With nothing added or dropped, copy the data that follows exactly.

▸ **Data in this exercise**
%%
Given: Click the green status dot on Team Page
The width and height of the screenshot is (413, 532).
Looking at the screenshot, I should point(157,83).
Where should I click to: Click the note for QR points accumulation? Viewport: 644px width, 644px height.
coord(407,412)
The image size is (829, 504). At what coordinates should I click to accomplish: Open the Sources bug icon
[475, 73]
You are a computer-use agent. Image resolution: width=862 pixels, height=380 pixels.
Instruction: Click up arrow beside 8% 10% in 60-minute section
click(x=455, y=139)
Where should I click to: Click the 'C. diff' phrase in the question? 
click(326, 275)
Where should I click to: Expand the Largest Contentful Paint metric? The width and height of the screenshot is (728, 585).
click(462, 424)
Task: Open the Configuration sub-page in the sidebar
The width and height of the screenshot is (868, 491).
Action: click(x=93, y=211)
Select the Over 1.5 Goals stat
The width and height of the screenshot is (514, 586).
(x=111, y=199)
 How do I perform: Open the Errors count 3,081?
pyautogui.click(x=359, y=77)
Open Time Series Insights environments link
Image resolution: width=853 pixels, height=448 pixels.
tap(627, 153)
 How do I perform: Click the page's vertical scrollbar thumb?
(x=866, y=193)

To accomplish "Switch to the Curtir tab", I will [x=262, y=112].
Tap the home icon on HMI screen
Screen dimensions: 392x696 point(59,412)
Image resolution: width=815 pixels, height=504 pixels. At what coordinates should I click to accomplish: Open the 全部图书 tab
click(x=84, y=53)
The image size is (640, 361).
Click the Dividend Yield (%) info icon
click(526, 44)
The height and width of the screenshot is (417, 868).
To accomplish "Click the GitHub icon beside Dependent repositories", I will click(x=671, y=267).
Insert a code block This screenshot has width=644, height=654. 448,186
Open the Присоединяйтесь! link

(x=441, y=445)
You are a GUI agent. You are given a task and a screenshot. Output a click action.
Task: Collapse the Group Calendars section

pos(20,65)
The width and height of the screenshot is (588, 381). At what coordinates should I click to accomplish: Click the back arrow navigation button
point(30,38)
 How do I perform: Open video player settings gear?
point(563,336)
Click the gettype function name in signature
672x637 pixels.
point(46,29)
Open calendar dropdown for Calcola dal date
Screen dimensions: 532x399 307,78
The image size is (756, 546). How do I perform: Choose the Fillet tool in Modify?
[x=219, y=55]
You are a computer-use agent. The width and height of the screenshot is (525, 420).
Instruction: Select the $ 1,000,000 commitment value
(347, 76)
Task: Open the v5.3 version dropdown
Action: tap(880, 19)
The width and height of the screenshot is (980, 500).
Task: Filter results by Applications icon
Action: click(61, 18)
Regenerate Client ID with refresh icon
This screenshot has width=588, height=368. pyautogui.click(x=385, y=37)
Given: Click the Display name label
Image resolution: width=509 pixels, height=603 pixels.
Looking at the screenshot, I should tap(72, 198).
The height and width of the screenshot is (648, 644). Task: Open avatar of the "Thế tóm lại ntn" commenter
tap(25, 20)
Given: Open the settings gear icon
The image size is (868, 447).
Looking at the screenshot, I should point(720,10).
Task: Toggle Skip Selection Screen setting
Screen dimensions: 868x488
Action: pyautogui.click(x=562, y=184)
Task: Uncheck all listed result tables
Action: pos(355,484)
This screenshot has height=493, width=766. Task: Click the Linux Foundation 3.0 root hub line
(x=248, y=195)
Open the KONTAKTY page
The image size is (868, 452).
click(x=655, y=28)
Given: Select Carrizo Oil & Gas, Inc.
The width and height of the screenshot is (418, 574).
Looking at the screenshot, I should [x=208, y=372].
%%
▸ **Result below**
Given: Click the green status dot on Team Page
The width and height of the screenshot is (413, 532).
Looking at the screenshot, I should point(157,83).
Where should I click to: Click the note for QR points accumulation? Viewport: 644px width, 644px height.
coord(407,412)
The image size is (829, 504). At what coordinates should I click to accomplish: Open the Sources bug icon
[475, 73]
You are a computer-use agent. Image resolution: width=862 pixels, height=380 pixels.
Instruction: Click up arrow beside 8% 10% in 60-minute section
click(x=455, y=139)
Where should I click to: Click the 'C. diff' phrase in the question? 
click(326, 275)
Where should I click to: Expand the Largest Contentful Paint metric? The width and height of the screenshot is (728, 585).
click(462, 424)
Task: Open the Configuration sub-page in the sidebar
The width and height of the screenshot is (868, 491).
Action: click(x=93, y=211)
Select the Over 1.5 Goals stat
The width and height of the screenshot is (514, 586).
(x=111, y=199)
 How do I perform: Open the Errors count 3,081?
pyautogui.click(x=359, y=77)
Open Time Series Insights environments link
Image resolution: width=853 pixels, height=448 pixels.
tap(627, 153)
 How do I perform: Click the page's vertical scrollbar thumb?
(x=866, y=193)

To accomplish "Switch to the Curtir tab", I will [x=262, y=112].
Tap the home icon on HMI screen
Screen dimensions: 392x696 point(59,412)
Image resolution: width=815 pixels, height=504 pixels. At what coordinates should I click to accomplish: Open the 全部图书 tab
click(x=84, y=53)
The image size is (640, 361).
Click the Dividend Yield (%) info icon
click(526, 44)
The height and width of the screenshot is (417, 868).
To accomplish "Click the GitHub icon beside Dependent repositories", I will click(x=671, y=267).
Insert a code block This screenshot has width=644, height=654. 448,186
Open the Присоединяйтесь! link

(x=441, y=445)
You are a GUI agent. You are given a task and a screenshot. Output a click action.
Task: Collapse the Group Calendars section

pos(20,65)
The width and height of the screenshot is (588, 381). At what coordinates should I click to accomplish: Click the back arrow navigation button
point(30,38)
 How do I perform: Open video player settings gear?
point(563,336)
Click the gettype function name in signature
672x637 pixels.
point(46,29)
Open calendar dropdown for Calcola dal date
Screen dimensions: 532x399 307,78
The image size is (756, 546). How do I perform: Choose the Fillet tool in Modify?
[x=219, y=55]
You are a computer-use agent. The width and height of the screenshot is (525, 420).
Instruction: Select the $ 1,000,000 commitment value
(347, 76)
Task: Open the v5.3 version dropdown
Action: tap(880, 19)
The width and height of the screenshot is (980, 500).
Task: Filter results by Applications icon
Action: click(61, 18)
Regenerate Client ID with refresh icon
This screenshot has width=588, height=368. pyautogui.click(x=385, y=37)
Given: Click the Display name label
Image resolution: width=509 pixels, height=603 pixels.
Looking at the screenshot, I should tap(72, 198).
The height and width of the screenshot is (648, 644). Task: Open avatar of the "Thế tóm lại ntn" commenter
tap(25, 20)
Given: Open the settings gear icon
The image size is (868, 447).
Looking at the screenshot, I should point(720,10).
Task: Toggle Skip Selection Screen setting
Screen dimensions: 868x488
Action: pyautogui.click(x=562, y=184)
Task: Uncheck all listed result tables
Action: pos(355,484)
This screenshot has height=493, width=766. Task: Click the Linux Foundation 3.0 root hub line
(x=248, y=195)
Open the KONTAKTY page
The image size is (868, 452).
click(x=655, y=28)
Given: Select Carrizo Oil & Gas, Inc.
The width and height of the screenshot is (418, 574).
Looking at the screenshot, I should [x=208, y=372].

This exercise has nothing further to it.